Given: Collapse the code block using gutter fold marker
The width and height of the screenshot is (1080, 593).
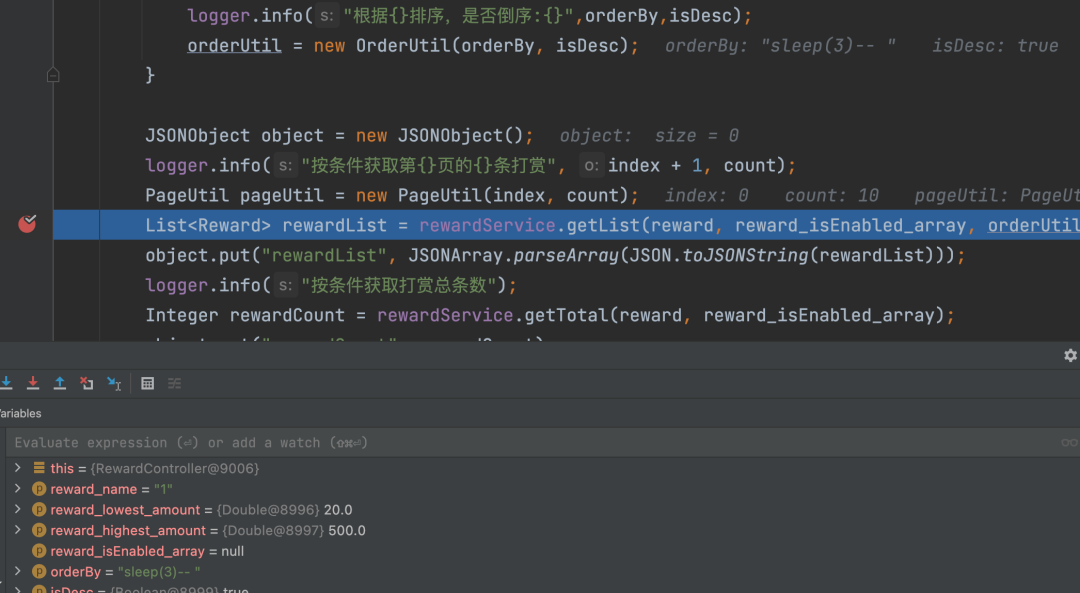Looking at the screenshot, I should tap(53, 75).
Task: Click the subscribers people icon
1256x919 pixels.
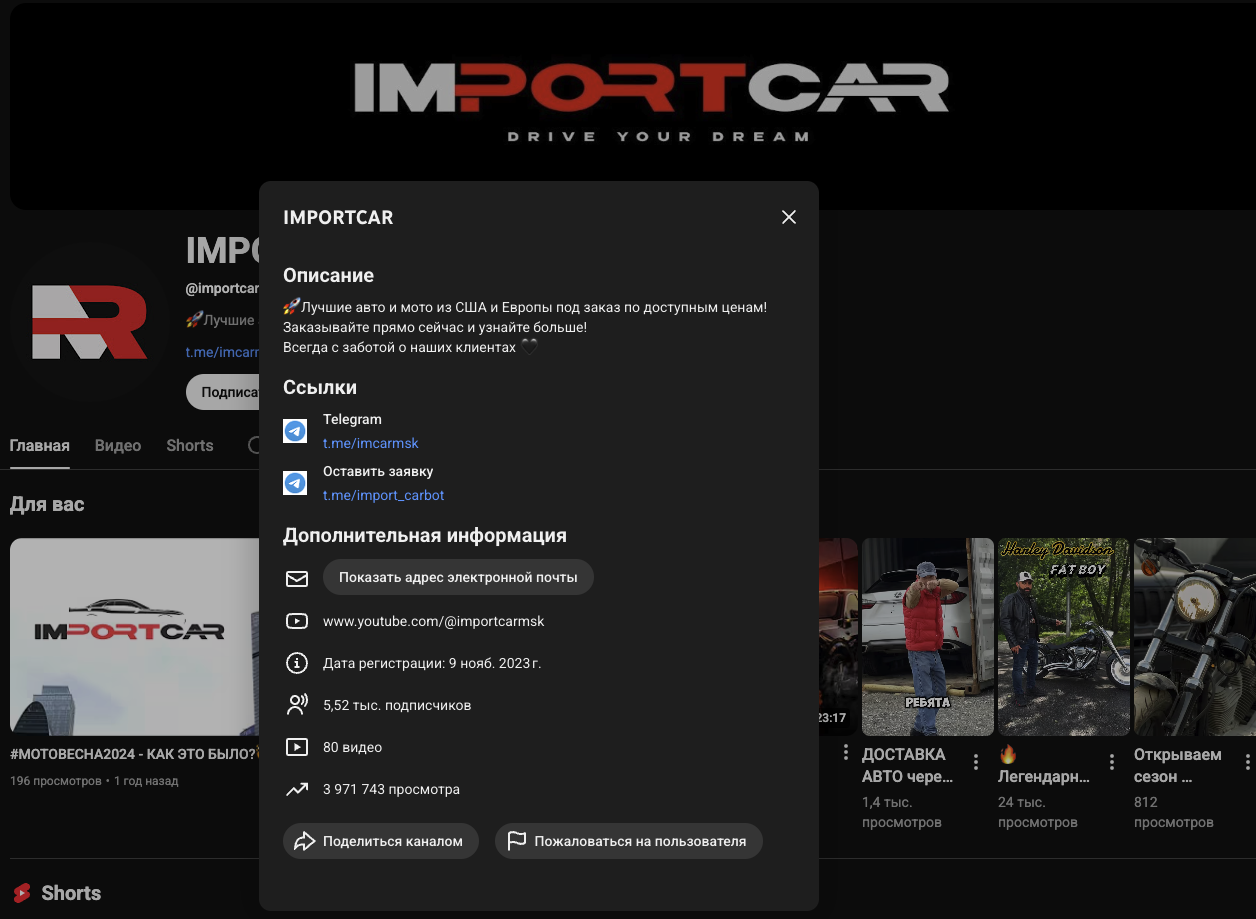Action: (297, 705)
┄┄┄┄┄┄┄┄┄┄┄┄┄┄┄┄┄┄┄┄
WHAT YOU HAVE TO DO =>
Keep each line of the records exactly as it is while transcribing them, but leave the images behind.

RESULT OF THIS TASK =>
Given: Collapse the code block using gutter fold marker
The width and height of the screenshot is (1080, 593).
Looking at the screenshot, I should tap(53, 75).
Task: Click the subscribers people icon
1256x919 pixels.
Action: (297, 705)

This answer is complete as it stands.